The Segway isn't very comfortable, either. For most people, standing in one place like a soldier at attention is more tiring than walking around. Walking is the simplest aerobic exercise there is, and the Segway simply deprives you of this exercise. Standing in one place for a long period of time is a comparatively poor exercise. Unless you tense your leg muscles at regular intervals while you stand in one place, it will give you nothing but varicose veins.
A third impracticality is the need for a very flat surface to ride on. Hit a bump, and you're likely to take a tumble. Even a scooter is less likely to tip over, because its wheels are placed front and back. A Segway's wheels are next to each other. Therefore, the only way to make it stable and resistant to tipping is to add weight at the bottom. Unfortunately, doing this makes the Segway less fuel efficient and even harder to lift over those inevitable bumps that it can't get over.

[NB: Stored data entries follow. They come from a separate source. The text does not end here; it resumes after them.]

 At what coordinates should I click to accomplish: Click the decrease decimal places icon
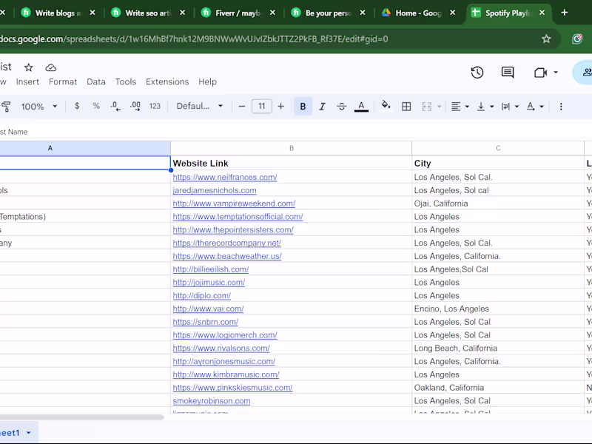[x=115, y=106]
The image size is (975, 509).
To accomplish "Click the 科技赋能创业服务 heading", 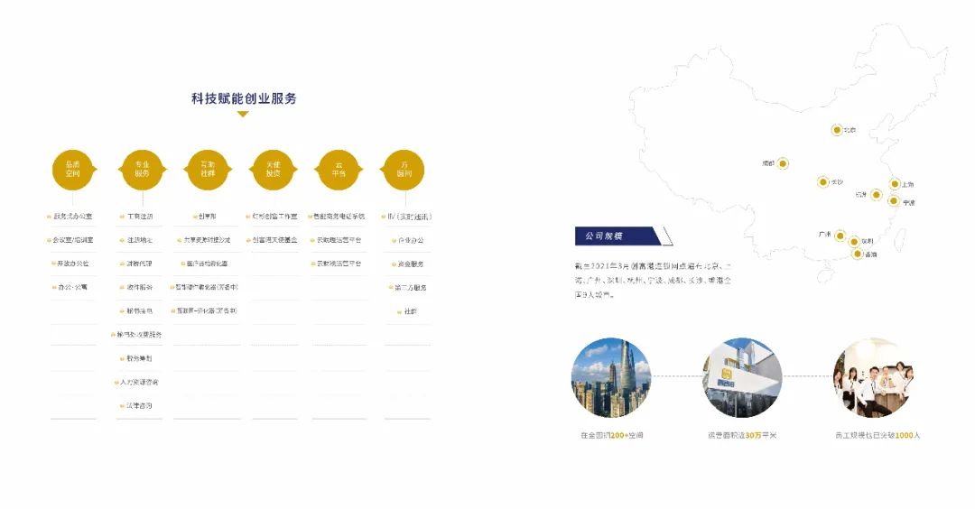I will (243, 98).
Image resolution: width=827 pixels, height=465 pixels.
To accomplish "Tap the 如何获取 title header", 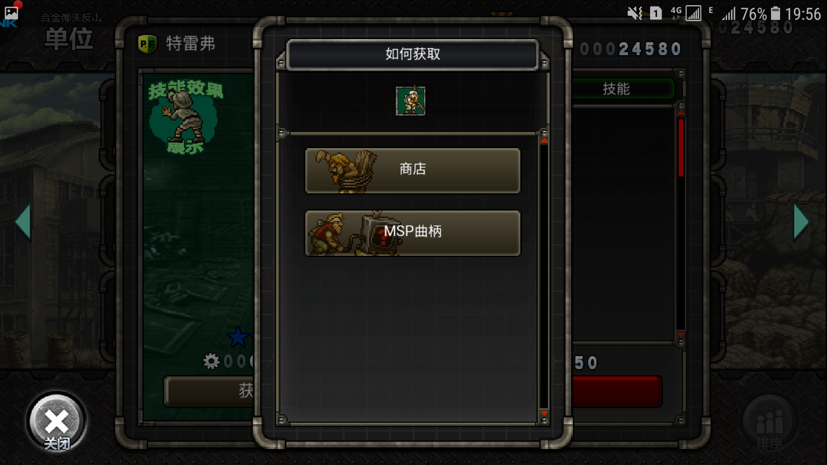I will pos(413,54).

I'd like to say that all these impracticalities guarantee that the Segway will never become popular with the US-American mainstream. But I'd be saying this in a country where trains, the most efficient means of overland transport for large freight, have been neglected as a means of transportation for 50 years, while taxpayer money has been lavished upon highways and airports. I'd be saying this in a country where fuel efficiency becomes appealing only when the price of oil climbs VERY steeply, and where, after fuel efficiency does rise and the oil price stabilizes, most people interpret this as a signal to buy a bigger car. Who says US-Americans are practical?
Permalink
John former Marine Posted 10:48 pm
16 Jun 2008
In every instance where I've seen them used, I've thought it looked incredibly inconsiderate as they force others to move off the sidewalk to let them pass. If I ever come face to face with one, I'm just gonna stand there and make them go around me. Motorized scooters aren't allowed on sidewalks, right? But Segway riders just assume they can use the sidewalks because Segging is a form of walking now, I guess...
Permalink
DannyGirl Posted 6:42 am
23 Jul 2008
But, the Segway was kinda made for the campus environment more than any thing else. So it fits. It surely beats golf carts and Microsoft's shuttle fleet doesn't always meet the needs of its riders.

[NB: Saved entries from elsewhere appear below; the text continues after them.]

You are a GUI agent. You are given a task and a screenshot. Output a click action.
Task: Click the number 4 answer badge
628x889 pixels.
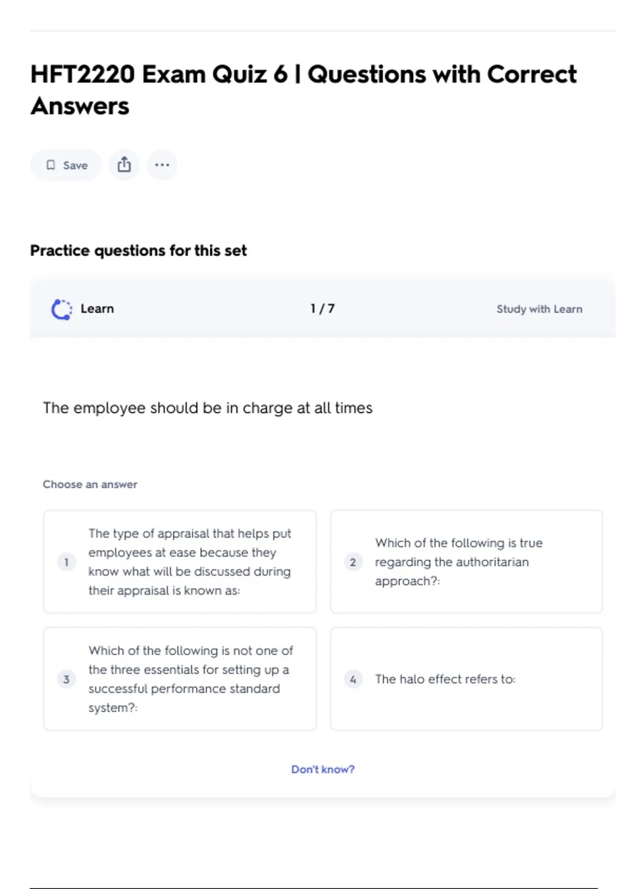point(353,679)
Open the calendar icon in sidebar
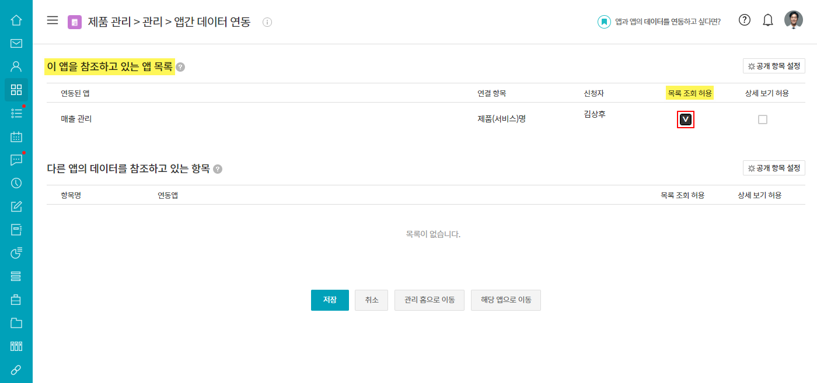Image resolution: width=817 pixels, height=383 pixels. point(16,137)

Still, my revulsion to Segways is quite a bit less than those horrible 2-stroke engine scooters that the likes of "Schucks" sells to lazy teens. Those things are stinky and loud! I'd expect that the users of such scooters are on their way to needing sign language pretty quickly.
When I was a teen and too young to have a driver's lic - and up to age 25 when I was too poor to own a car - I rode my bike everywhere! It was a gateway to freedom from parental control (as early as age 13) and a gateway to fitness and thrift as well. What's the problem with these people? The Seattle area is even more accomodating of bicyclists now than it was back in "my day".